_STATED GOAL 1_
Please list the words the article on walls in the deployment process uses to describe the handovers that result from those walls.
_STATED GOAL 2_
Continue the article on walls in the deployment process from the point where it stops.

┌─ PROVIDED TEXT

How to get rid of walls in your deployment process

How to get rid of walls in your deployment process

A primary objective of the cross-functional team and the "you build it, you run it" #DevOps mindset is to enable teams to deploy and release new features to customers quickly.

Unfortunately, due to past siloed teams and shared monoliths, this is frequently not the case for many organizations.

While many teams nowadays are cross-functional, not all functions are fully integrated into this new paradigm. In my experience with several companies, teams such as QA and infrastructure often operate in a distinct manner.

There are reasons for this, but depending on who initiates (or executes) the deployments, these teams are at risk of becoming bottlenecks in the deployment process. Walls in the deployment process and slow, expensive and frustrating handovers are the natural consequence of this.


Remark: This article is an updated version of the article "Do you have walls in your deployment process?", first published on the #UnblockedEngineering blog in November 2021.


Case Study: Deployments at BRYTER 

At BRYTER, we had shared deployment artefacts. Multiple teams contributed to these. Our QA team of three people, at that time, was kicking off the deployment process and was executing various manual and semi-automatic steps. Most of these were widely unknown to the developers.

All, we developers needed to care about, was that deployments happen on Tuesday and Thursday, and we need to get our code merged by that time if we want it to be part of the deployment. Sounds paradisal for developers? Somehow yes. It is always convenient if you do not have to deal with the consequences of your actions.

Of course, we were responsible for shipping working software and for solving production incidents fast. However, there was the safety net in the form of the QA team, who would test our code and would often find something that was blocking deployments. This not only meant a delay of the deployment, but also a lot of wasted effort by the QA team, which was now waiting for a fix from development, after which they would restart the deployment process.

Not rarely, the entire process would take a full day, blocking at least two people of a three-people-team. Imagine, what doing this twice a week meant for their productivity. And of course, they were not happy with this situation. In fact, developers were not happy with the situation as well because they could not understand why deployments took so long and were not done more often.

└─
┌─ DATA BLOCK

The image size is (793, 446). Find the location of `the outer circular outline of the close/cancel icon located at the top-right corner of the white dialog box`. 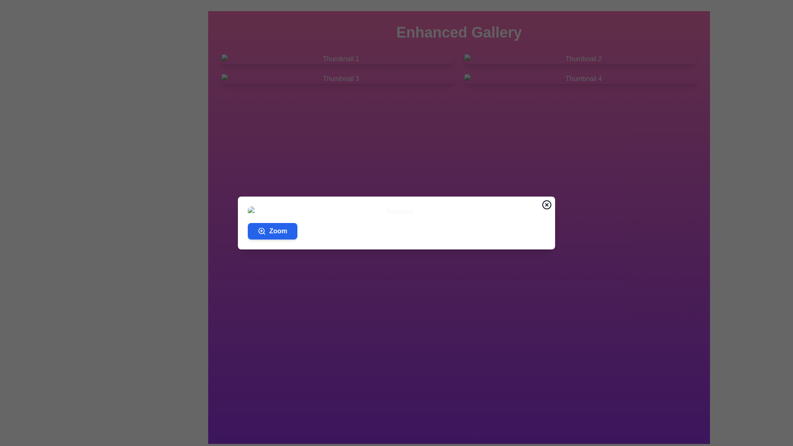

└─

_EXERCISE OUTPUT 1_
slow, expensive, frustrating

_EXERCISE OUTPUT 2_
Thus, as a conclusion of this, everybody was unhappy and the only people, knowing about the deployment process, were in the QA team which was busy doing deployments. — They had no capacity for actually working on the process. Furthermore, a uni-functional team also isn’t well equipped for working on a CI/CD pipeline, as this usually involves a lot of knowledge of other disciplines such as infrastructure, architecture and even interconnectedness of systems.

Thinking about this systemic issue in the Developer Experience Team, we decided, to completely throw-over the process and fundamentally change how we deploy at BRYTER.

The idea: Let developers do deployments 

In order for developers to really own their product, they also need to own the deployments and the effects they have on the system. The good as well as the bad ones. Furthermore, we thought that developer involvement in deployments will spark countless interesting questions, ideas, and learnings around the process that will finally lead to an improvement of the process itself.

Therefore, we decided that it would be much better, to have developers be in charge of deployments. We, thankfully and unsurprising, had full support of the QA team. — They also disliked the fact, that they ended up in charge of the deployments. Furthermore, when I pitched the idea to the technical leadership community in the company, the feedback was overwhelmingly positive.

Thus, we started to flesh out the idea to pitch it to all developers.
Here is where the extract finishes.